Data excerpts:
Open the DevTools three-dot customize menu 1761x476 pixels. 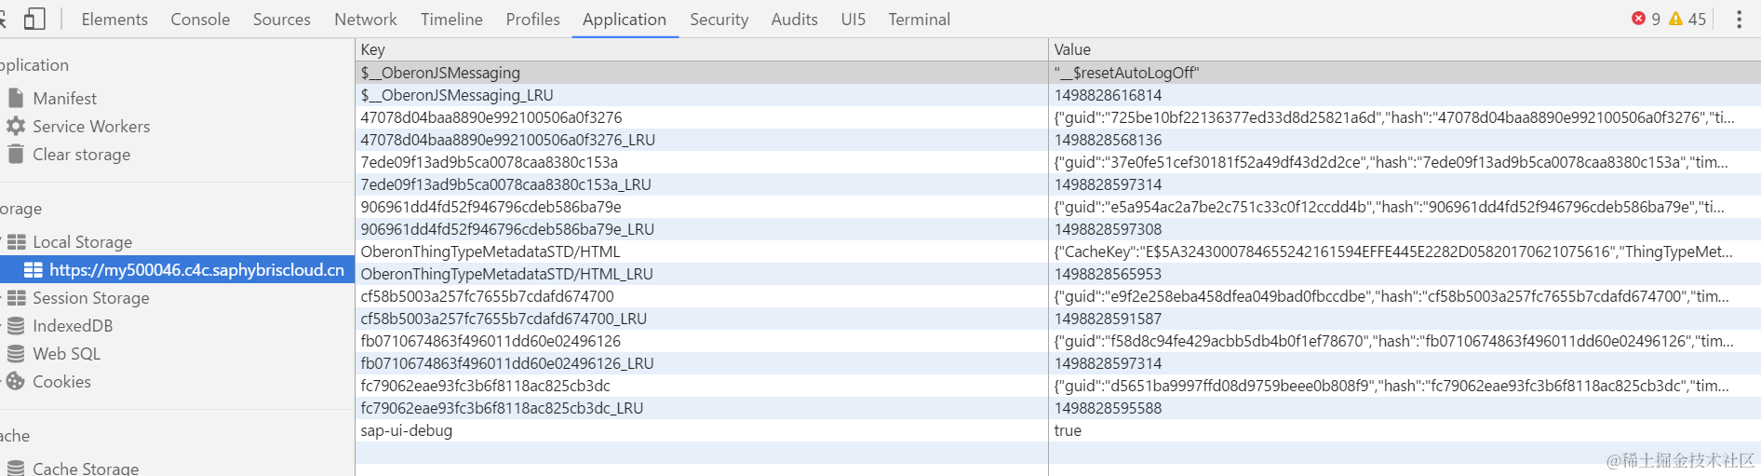pyautogui.click(x=1739, y=19)
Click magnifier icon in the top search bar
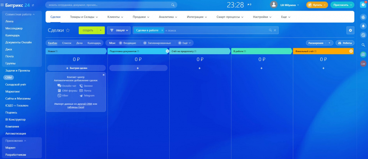 173,5
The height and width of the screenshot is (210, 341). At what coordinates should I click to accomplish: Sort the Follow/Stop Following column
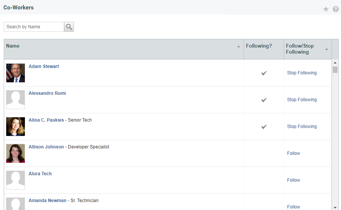click(326, 49)
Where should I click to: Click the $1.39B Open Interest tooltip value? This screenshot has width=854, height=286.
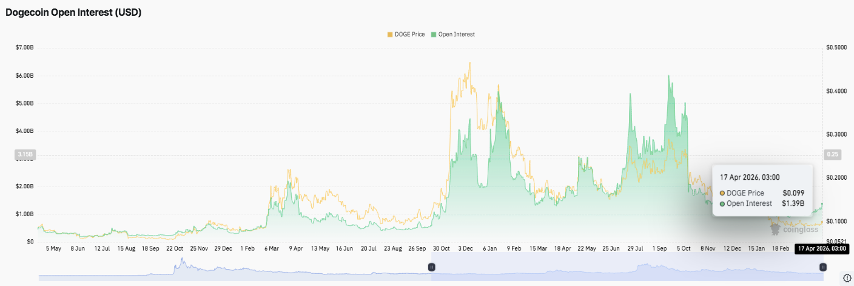click(x=794, y=204)
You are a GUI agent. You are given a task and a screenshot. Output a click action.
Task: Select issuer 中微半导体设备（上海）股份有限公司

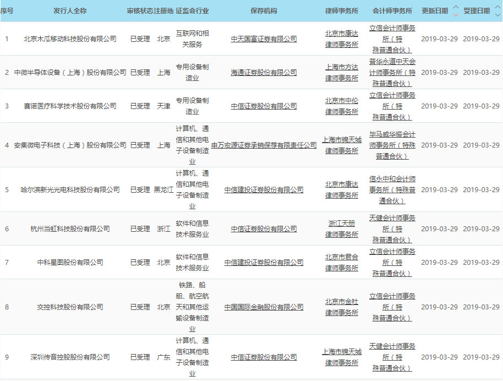click(x=70, y=73)
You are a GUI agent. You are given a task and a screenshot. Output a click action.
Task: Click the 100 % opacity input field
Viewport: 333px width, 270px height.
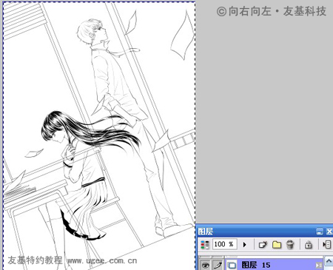[x=224, y=244]
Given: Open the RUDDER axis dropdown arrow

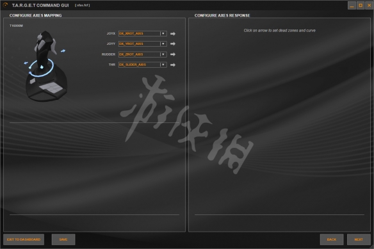Looking at the screenshot, I should coord(163,54).
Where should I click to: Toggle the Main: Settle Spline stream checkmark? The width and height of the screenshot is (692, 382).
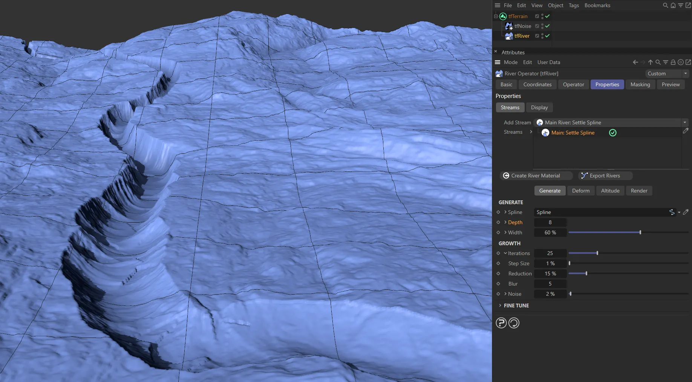612,133
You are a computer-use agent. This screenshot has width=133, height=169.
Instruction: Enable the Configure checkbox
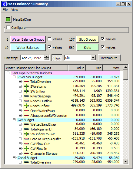[x=8, y=28]
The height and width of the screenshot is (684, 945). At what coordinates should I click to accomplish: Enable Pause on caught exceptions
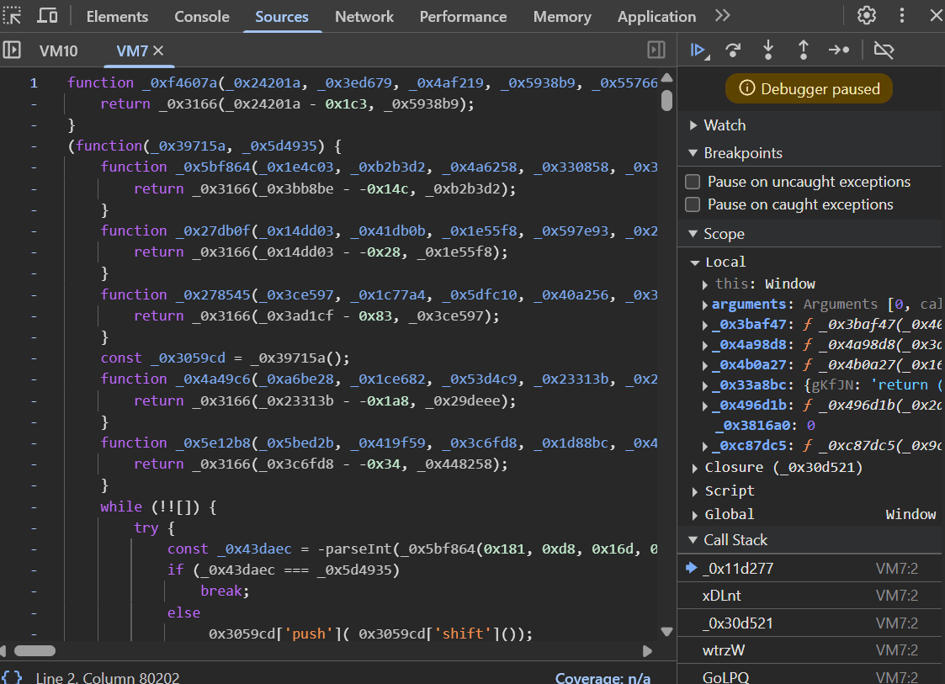pos(693,204)
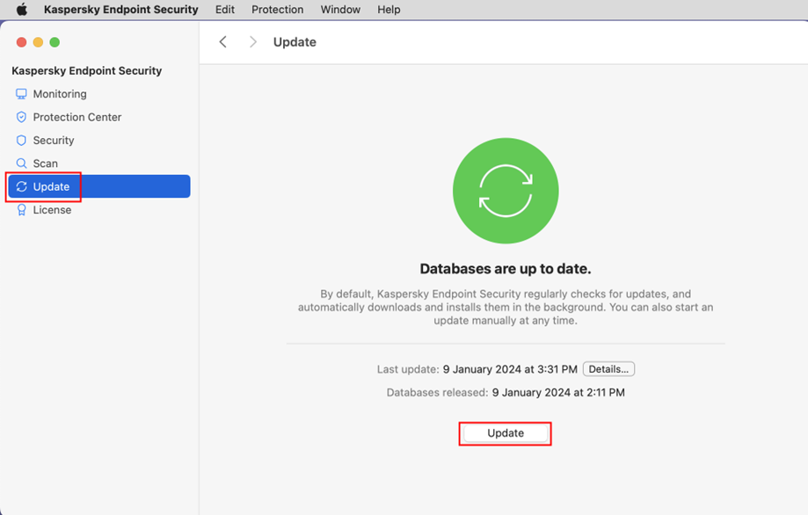The height and width of the screenshot is (515, 808).
Task: Click the Scan magnifier icon
Action: 22,163
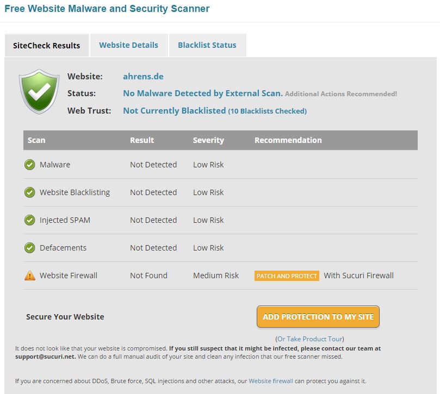
Task: Click the green shield checkmark icon
Action: tap(39, 91)
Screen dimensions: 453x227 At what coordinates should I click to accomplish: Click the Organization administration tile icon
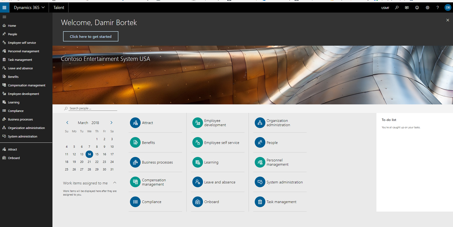pyautogui.click(x=260, y=123)
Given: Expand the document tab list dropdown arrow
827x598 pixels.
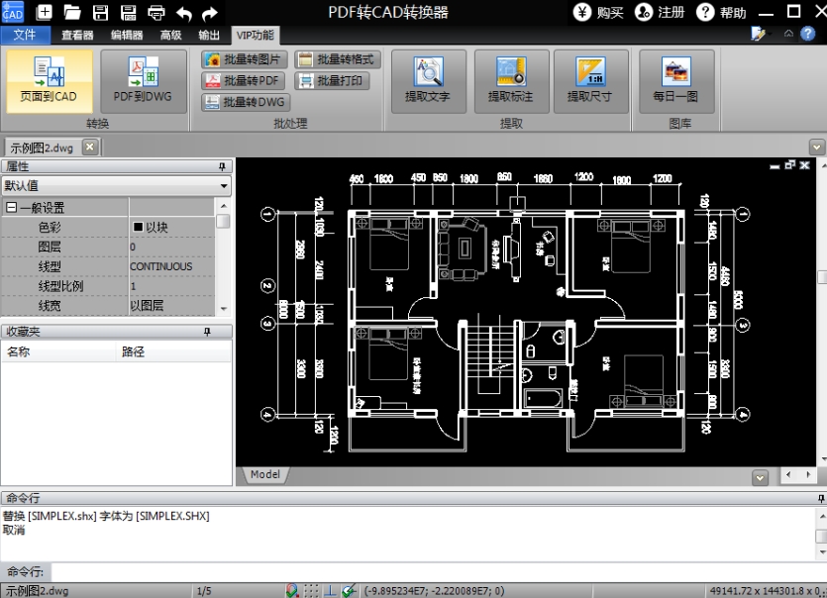Looking at the screenshot, I should pos(816,147).
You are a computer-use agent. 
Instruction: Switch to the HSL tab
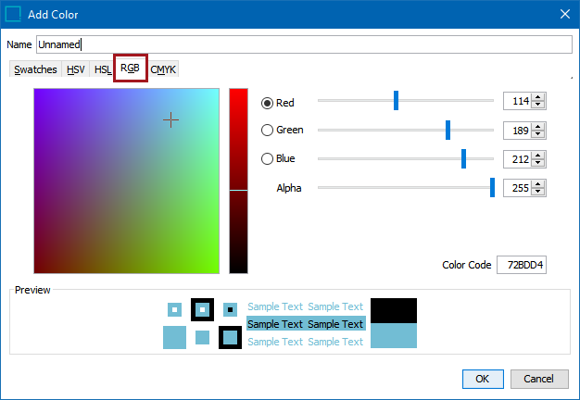coord(102,70)
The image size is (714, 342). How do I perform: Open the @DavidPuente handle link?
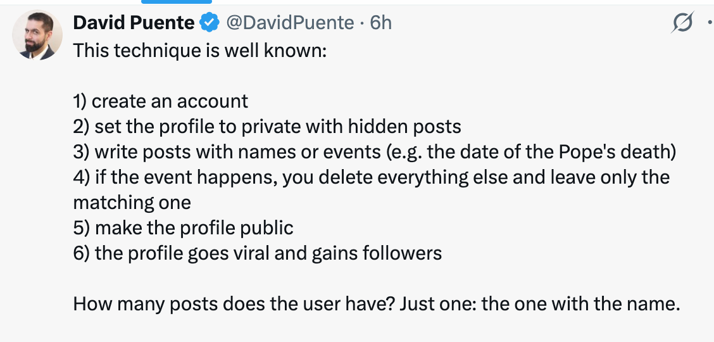coord(290,23)
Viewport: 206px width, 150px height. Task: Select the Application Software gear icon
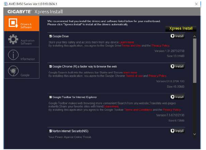point(13,39)
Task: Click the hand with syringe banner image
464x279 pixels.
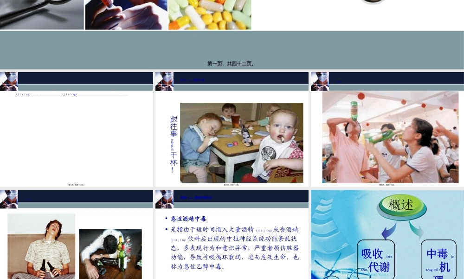Action: (125, 14)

● **About this exercise**: When you reach the line containing "Instruction: Switch to the HSL tab" in the records above, write out that line and every line after it through the end, exactly, but omit the pictures.

● **Answer to the problem**:
Instruction: Switch to the HSL tab
coord(102,70)
The image size is (714, 342). How do I perform: Open the @DavidPuente handle link?
coord(290,23)
Viewport: 206px width, 150px height. Task: Select the Application Software gear icon
point(13,39)
Task: Click the hand with syringe banner image
464x279 pixels.
Action: (125, 14)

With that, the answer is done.